In Social Media, Is Less More?

twitter_cupcakeAllison Fine recently interviewed Kivi Leroux Miller, president of Nonprofit Marketing Guide.com, for The Chronicle of Philanthropy’s Social Good Podcast. They talked about ways to use social media for social change, and ways for organizations to improve their social media presence. Here are some of the highlights:

In order to be effective and focused on social media your organization needs to first answer this question: “What does your organization want to be known for?”

  • Gain traction by focusing on key messages for your organization and continually communicating those messages.
  • Don’t cut and paste the same information, but rather focus on repurposing content in different, interesting ways and using visuals where possible
  • Be selective and decide where the focus needs to be for your organization and then stick to it. It requires discipline and a thoughtful approach.

To help tackle internal capacity issues, volunteers can be utilized to assist with social media but need to be trained and understand the organizations messaging, plan, values and approach to the issues in order to be effective.

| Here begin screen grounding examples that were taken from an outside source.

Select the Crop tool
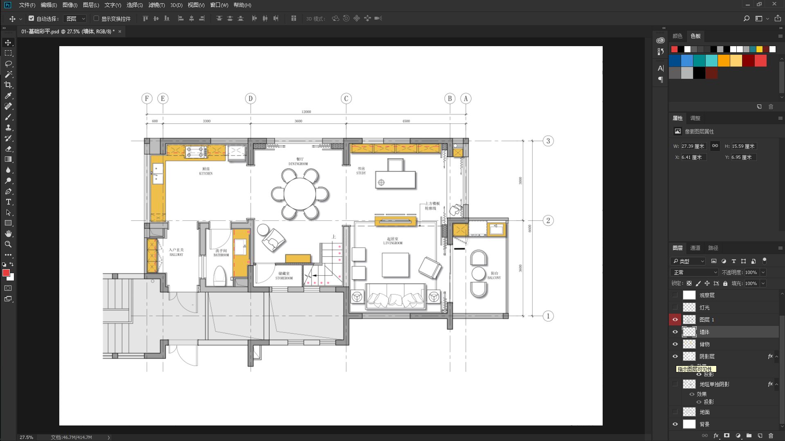 point(8,85)
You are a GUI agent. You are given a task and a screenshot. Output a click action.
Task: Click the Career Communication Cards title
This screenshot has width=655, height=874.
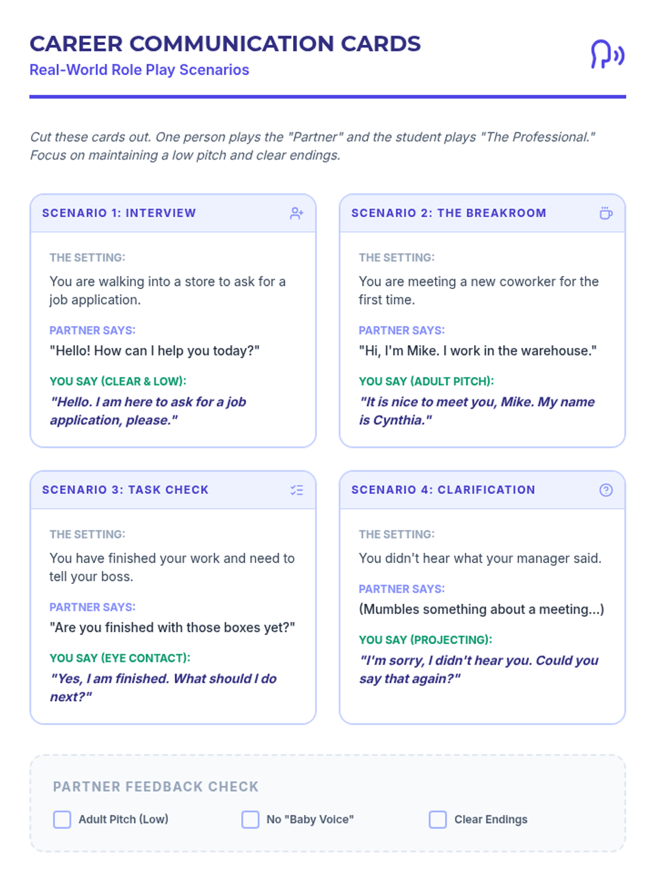pos(225,44)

What are the trends in social media in 2013?

  • In addition to using Facebook, Twitter, email, blogs and their websites, many nonprofits are planning to explore Pinterest in 2013.
  • Miller believes that more nonprofits should be utilizing video for their messaging, but nonprofits are discouraged, thinking that it’s complicated and expensive.

Is social media effective for fundraising?

  • Miller believes it’s time to stop treating social media as an add-on to other fundraising channels, but rather put all the cards on the table (direct mail, email, social media, etc.) and integrate them for best results.
  • The other challenge for nonprofits is to figure out how to develop direct relationships with friends of people that support the organization. For example, if you donate to an organization on behalf of friend who is doing a fundraiser, does the nonprofit ask how the donor wants to be communicated with or give the participant control over how the organization relates to their friends? The core power of social media is relationship building, but it needs to be harnessed effectively.

Listen to the whole thing on The Chronicle of Philanthropy website, or through iTunes.

- Megan Sullivan, MCF operations and publications coordinator

Photo cc M i x y

3 Responses to In Social Media, Is Less More?

  1. Megan Sullivan says:

    Thanks, Cary! Kivi was answering a question about internal capacity, and using volunteers to help take some of the load off communications staff. But I agree, having volunteers, donors and other stakeholders use their own social media networks to get the organization’s messages out to a broader audience would be beneficial.

  2. Nice pots, Megan! I agree with Kivi’s tips to stop the copy and paste, and to take a look at all of your communications to create alignment across them. I’m wondering if she mentioned anything about engaging volunteers not to broadcast from behind the logo, but instead to tap into their own networks to extend the message of the organization?